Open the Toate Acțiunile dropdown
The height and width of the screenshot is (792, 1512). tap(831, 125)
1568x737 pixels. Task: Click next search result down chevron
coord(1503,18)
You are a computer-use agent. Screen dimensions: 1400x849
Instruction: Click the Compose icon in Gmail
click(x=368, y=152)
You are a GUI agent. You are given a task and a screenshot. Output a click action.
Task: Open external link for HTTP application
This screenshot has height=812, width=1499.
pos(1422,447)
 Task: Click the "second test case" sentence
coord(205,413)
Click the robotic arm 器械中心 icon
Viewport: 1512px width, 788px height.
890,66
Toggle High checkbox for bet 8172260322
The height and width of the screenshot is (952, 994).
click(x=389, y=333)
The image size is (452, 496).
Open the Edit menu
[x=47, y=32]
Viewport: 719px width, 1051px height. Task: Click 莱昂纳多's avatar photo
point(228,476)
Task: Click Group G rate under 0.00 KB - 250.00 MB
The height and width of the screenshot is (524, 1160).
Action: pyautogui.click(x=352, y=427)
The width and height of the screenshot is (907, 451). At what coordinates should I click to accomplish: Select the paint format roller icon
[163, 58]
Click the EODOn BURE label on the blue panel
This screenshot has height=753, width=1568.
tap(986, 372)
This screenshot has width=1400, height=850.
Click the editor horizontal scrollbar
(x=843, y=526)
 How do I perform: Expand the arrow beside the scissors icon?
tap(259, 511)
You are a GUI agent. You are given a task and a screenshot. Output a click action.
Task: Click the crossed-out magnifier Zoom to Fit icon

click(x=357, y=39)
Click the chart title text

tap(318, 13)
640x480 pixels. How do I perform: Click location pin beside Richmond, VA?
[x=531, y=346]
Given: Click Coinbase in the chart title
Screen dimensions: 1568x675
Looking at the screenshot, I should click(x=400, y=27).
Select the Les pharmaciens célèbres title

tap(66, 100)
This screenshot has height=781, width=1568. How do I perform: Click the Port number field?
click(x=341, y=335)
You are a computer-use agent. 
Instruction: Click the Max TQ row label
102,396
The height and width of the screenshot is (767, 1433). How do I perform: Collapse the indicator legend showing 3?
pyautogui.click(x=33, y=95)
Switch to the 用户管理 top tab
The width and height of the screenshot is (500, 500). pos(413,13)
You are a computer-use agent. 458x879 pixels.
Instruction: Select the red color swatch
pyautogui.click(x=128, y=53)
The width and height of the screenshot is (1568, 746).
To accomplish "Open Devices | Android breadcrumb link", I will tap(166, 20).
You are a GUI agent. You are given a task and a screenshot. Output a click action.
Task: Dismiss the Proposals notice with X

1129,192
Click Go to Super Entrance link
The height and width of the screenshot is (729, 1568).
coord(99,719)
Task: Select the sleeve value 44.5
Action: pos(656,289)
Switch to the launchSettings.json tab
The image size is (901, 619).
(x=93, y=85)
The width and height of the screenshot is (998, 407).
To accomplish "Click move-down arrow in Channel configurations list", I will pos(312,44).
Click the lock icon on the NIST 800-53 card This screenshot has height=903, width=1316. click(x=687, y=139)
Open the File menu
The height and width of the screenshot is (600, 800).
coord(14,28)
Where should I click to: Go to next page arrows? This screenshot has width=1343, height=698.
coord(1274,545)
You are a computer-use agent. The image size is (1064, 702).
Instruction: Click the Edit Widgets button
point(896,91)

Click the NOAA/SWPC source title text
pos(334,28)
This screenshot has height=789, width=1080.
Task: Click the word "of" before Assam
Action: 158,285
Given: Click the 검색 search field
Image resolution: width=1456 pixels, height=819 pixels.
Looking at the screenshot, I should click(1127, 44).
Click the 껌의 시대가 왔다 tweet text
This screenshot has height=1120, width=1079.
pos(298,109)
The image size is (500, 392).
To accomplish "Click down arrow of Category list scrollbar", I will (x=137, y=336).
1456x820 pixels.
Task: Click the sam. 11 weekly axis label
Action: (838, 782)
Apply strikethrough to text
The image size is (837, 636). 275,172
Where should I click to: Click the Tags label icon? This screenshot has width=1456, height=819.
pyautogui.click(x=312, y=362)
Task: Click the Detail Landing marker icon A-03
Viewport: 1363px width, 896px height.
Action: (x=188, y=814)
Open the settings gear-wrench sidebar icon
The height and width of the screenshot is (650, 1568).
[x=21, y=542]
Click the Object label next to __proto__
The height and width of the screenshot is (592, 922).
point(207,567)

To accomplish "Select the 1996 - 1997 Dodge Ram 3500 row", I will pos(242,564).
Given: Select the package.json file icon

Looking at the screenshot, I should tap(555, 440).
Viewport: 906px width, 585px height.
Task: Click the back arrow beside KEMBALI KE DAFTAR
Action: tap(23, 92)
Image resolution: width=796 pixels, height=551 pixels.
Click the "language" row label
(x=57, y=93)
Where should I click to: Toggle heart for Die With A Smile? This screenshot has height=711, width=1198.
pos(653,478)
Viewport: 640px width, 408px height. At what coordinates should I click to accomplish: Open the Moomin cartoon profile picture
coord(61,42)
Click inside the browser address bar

+++

* **What you will do**
Collect every line of the records above that contains the string "chart". Treat uppercase and lowercase as different.

* **Output for this exercise**
Click the chart title text
Given: Click Coinbase in the chart title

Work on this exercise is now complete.